Pixel coordinate grounding data:
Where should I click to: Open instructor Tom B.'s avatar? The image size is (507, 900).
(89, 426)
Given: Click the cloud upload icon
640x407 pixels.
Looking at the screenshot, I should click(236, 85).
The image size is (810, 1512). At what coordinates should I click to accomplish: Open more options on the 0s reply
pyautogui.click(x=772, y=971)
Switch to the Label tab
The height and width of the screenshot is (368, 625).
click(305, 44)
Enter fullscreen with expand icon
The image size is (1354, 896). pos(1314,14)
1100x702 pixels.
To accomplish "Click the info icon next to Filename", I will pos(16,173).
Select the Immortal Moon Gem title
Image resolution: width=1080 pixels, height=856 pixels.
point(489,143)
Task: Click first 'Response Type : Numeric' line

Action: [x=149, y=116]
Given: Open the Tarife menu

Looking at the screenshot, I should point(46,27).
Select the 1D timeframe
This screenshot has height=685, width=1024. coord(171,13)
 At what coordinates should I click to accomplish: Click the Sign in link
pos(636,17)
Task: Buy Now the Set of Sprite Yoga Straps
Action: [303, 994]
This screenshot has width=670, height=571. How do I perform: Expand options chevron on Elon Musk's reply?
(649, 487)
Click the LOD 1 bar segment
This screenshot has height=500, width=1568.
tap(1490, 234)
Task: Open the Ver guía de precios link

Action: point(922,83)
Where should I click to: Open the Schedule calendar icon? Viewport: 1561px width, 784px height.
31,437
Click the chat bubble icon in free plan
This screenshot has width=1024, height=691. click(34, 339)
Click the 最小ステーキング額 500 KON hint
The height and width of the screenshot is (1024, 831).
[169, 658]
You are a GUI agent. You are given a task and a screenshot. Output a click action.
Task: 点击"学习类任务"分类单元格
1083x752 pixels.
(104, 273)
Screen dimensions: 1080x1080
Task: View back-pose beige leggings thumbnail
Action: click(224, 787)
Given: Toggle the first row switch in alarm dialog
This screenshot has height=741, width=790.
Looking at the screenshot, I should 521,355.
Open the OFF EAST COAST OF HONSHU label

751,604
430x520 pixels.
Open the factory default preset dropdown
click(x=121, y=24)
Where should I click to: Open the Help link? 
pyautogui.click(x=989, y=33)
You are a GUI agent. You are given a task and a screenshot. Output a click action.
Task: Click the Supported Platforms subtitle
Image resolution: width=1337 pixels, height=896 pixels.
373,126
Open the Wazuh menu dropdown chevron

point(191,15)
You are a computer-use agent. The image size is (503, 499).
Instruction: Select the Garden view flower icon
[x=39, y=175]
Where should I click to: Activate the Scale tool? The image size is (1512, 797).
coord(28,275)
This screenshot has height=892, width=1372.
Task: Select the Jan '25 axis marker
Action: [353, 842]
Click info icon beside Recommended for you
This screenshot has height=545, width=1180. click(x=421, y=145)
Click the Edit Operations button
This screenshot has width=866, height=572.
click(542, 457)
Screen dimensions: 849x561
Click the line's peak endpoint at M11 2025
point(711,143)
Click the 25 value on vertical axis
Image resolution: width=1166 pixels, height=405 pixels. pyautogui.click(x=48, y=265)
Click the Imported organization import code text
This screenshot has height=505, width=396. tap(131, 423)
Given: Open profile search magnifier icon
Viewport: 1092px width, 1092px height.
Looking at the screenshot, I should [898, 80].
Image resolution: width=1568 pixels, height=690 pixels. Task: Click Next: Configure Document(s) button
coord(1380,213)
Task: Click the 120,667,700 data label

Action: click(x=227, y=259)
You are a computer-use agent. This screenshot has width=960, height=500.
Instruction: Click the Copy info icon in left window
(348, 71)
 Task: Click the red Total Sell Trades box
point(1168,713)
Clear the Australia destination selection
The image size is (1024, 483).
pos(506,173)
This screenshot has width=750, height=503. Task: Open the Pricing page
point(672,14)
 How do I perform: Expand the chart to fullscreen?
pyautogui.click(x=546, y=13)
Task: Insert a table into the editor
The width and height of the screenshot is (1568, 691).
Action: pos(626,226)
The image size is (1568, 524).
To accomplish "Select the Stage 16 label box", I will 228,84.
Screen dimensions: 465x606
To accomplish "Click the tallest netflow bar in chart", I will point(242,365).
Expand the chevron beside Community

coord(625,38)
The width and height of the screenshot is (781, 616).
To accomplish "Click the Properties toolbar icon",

**WHAT YOU HAVE TO DO**:
Reproduce every line of the data without changing a word.

**FINISHED TASK**:
Where should I click to: Open instructor Tom B.'s avatar? The image size is (507, 900).
(89, 426)
Given: Click the cloud upload icon
640x407 pixels.
Looking at the screenshot, I should click(236, 85).
The image size is (810, 1512). At what coordinates should I click to accomplish: Open more options on the 0s reply
pyautogui.click(x=772, y=971)
Switch to the Label tab
The height and width of the screenshot is (368, 625).
click(305, 44)
Enter fullscreen with expand icon
The image size is (1354, 896). pos(1314,14)
1100x702 pixels.
To accomplish "Click the info icon next to Filename", I will pos(16,173).
Select the Immortal Moon Gem title
Image resolution: width=1080 pixels, height=856 pixels.
point(489,143)
Task: Click first 'Response Type : Numeric' line

Action: [x=149, y=116]
Given: Open the Tarife menu

Looking at the screenshot, I should point(46,27).
Select the 1D timeframe
This screenshot has height=685, width=1024. coord(171,13)
 At what coordinates should I click to accomplish: Click the Sign in link
pos(636,17)
Task: Buy Now the Set of Sprite Yoga Straps
Action: [303, 994]
This screenshot has width=670, height=571. How do I perform: Expand options chevron on Elon Musk's reply?
(649, 487)
Click the LOD 1 bar segment
This screenshot has height=500, width=1568.
tap(1490, 234)
Task: Open the Ver guía de precios link

Action: point(922,83)
Where should I click to: Open the Schedule calendar icon? Viewport: 1561px width, 784px height.
31,437
Click the chat bubble icon in free plan
This screenshot has width=1024, height=691. click(34, 339)
Click the 最小ステーキング額 500 KON hint
The height and width of the screenshot is (1024, 831).
[169, 658]
You are a GUI agent. You are given a task and a screenshot. Output a click action.
Task: 点击"学习类任务"分类单元格
1083x752 pixels.
(104, 273)
Screen dimensions: 1080x1080
Task: View back-pose beige leggings thumbnail
Action: click(224, 787)
Given: Toggle the first row switch in alarm dialog
This screenshot has height=741, width=790.
Looking at the screenshot, I should 521,355.
Open the OFF EAST COAST OF HONSHU label

751,604
430x520 pixels.
Open the factory default preset dropdown
click(x=121, y=24)
Where should I click to: Open the Help link? 
pyautogui.click(x=989, y=33)
You are a GUI agent. You are given a task and a screenshot. Output a click action.
Task: Click the Supported Platforms subtitle
Image resolution: width=1337 pixels, height=896 pixels.
373,126
Open the Wazuh menu dropdown chevron

point(191,15)
You are a computer-use agent. The image size is (503, 499).
Instruction: Select the Garden view flower icon
[x=39, y=175]
Where should I click to: Activate the Scale tool? The image size is (1512, 797).
coord(28,275)
This screenshot has height=892, width=1372.
Task: Select the Jan '25 axis marker
Action: [353, 842]
Click info icon beside Recommended for you
This screenshot has height=545, width=1180. click(x=421, y=145)
Click the Edit Operations button
This screenshot has width=866, height=572.
click(542, 457)
Screen dimensions: 849x561
Click the line's peak endpoint at M11 2025
point(711,143)
Click the 25 value on vertical axis
Image resolution: width=1166 pixels, height=405 pixels. pyautogui.click(x=48, y=265)
Click the Imported organization import code text
This screenshot has height=505, width=396. tap(131, 423)
Given: Open profile search magnifier icon
Viewport: 1092px width, 1092px height.
Looking at the screenshot, I should [898, 80].
Image resolution: width=1568 pixels, height=690 pixels. Task: Click Next: Configure Document(s) button
coord(1380,213)
Task: Click the 120,667,700 data label

Action: click(x=227, y=259)
You are a computer-use agent. This screenshot has width=960, height=500.
Instruction: Click the Copy info icon in left window
(348, 71)
 Task: Click the red Total Sell Trades box
point(1168,713)
Clear the Australia destination selection
The image size is (1024, 483).
pos(506,173)
This screenshot has width=750, height=503. Task: Open the Pricing page
point(672,14)
 How do I perform: Expand the chart to fullscreen?
pyautogui.click(x=546, y=13)
Task: Insert a table into the editor
The width and height of the screenshot is (1568, 691).
Action: pos(626,226)
The image size is (1568, 524).
To accomplish "Select the Stage 16 label box", I will 228,84.
Screen dimensions: 465x606
To accomplish "Click the tallest netflow bar in chart", I will point(242,365).
Expand the chevron beside Community

coord(625,38)
The width and height of the screenshot is (781, 616).
To accomplish "Click the Properties toolbar icon",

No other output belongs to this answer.